** Information shown follows **

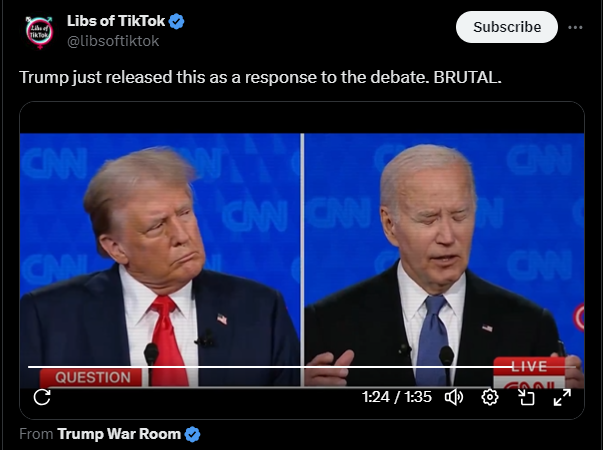
Task: Seek along the white video progress bar
Action: click(302, 367)
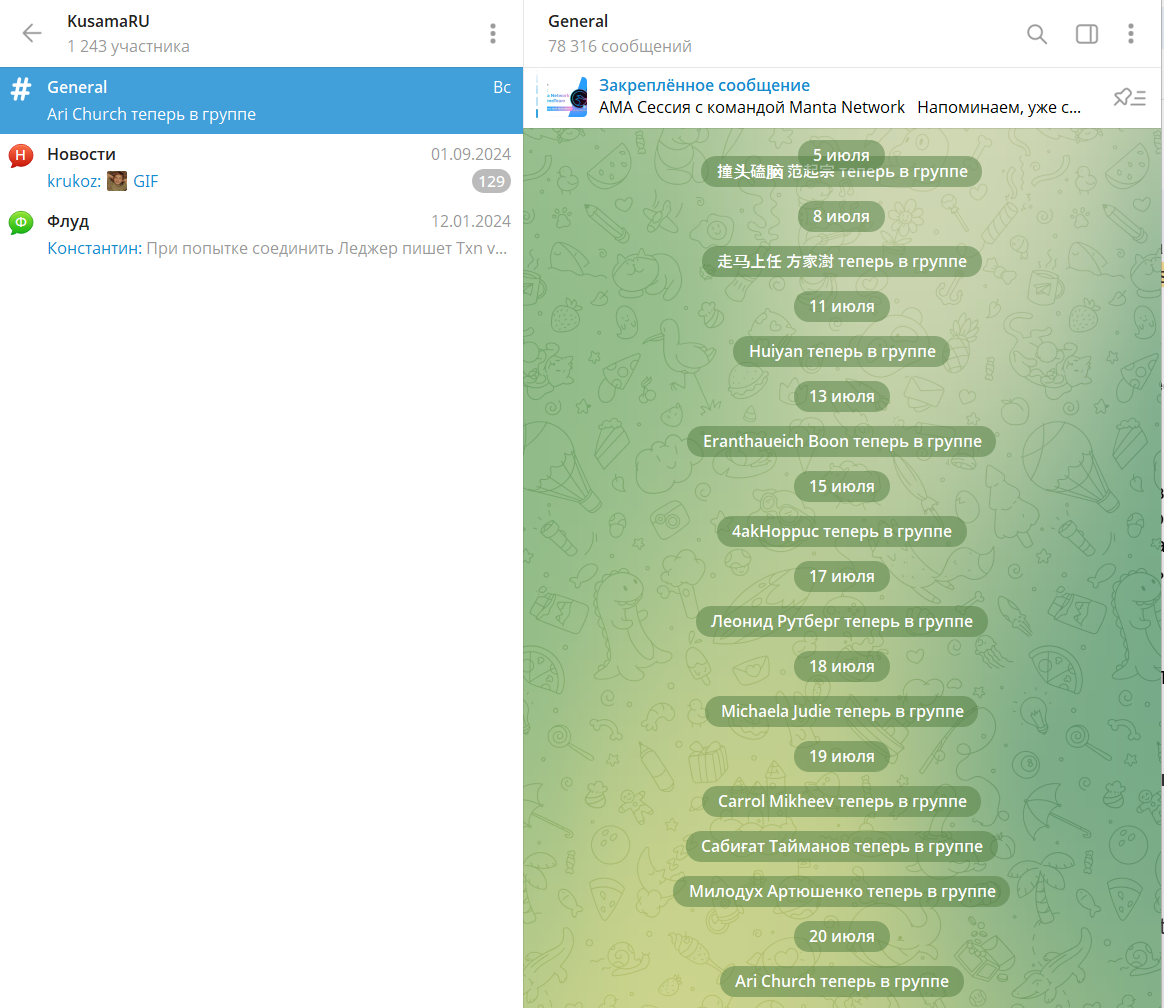Click the KusamaRU group title
The height and width of the screenshot is (1008, 1164).
pos(108,21)
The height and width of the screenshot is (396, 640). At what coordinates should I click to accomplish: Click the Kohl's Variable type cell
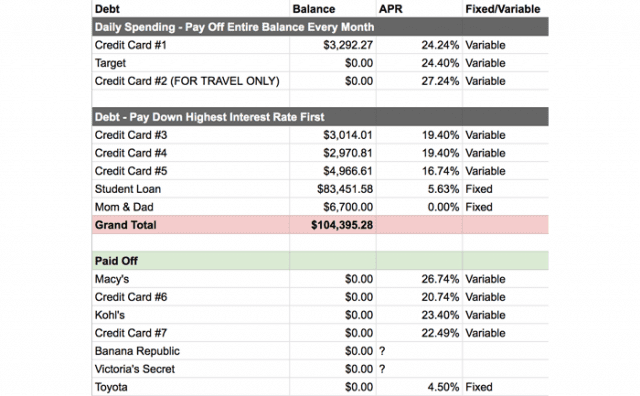505,315
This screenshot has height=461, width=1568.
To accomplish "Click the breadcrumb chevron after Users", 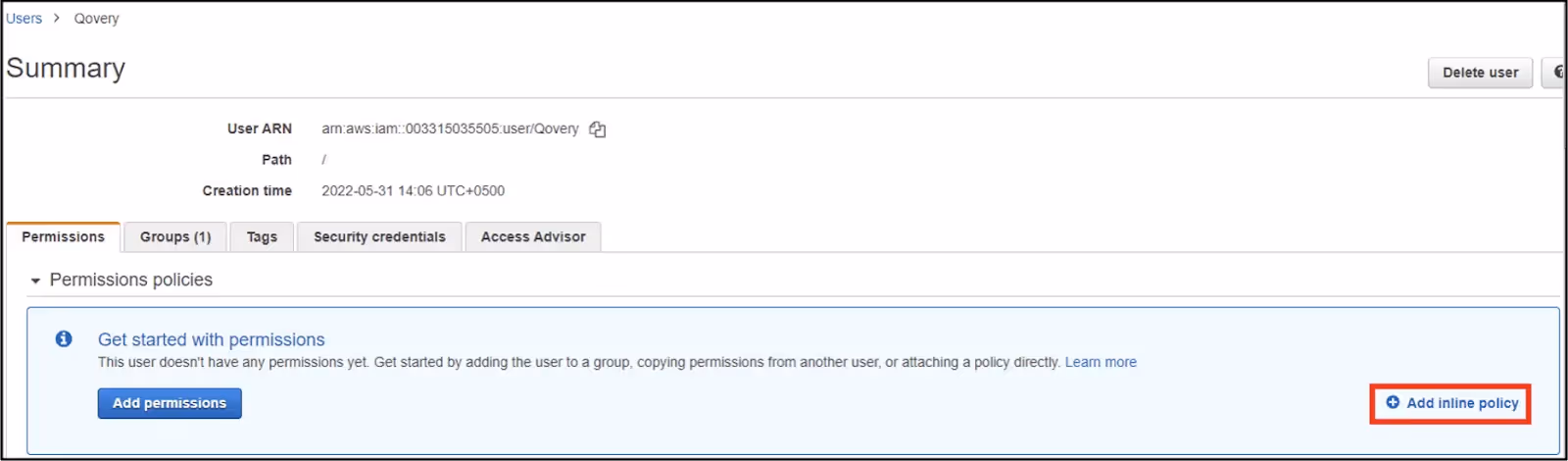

** End of Information shown **

Transcribe only the lines between the line containing "This screenshot has height=461, width=1568." and the final line of the listing, inclusive, exactly as they appear; no pictures are to be included.

This screenshot has height=461, width=1568.
To accomplish "Click the breadcrumb chevron after Users", 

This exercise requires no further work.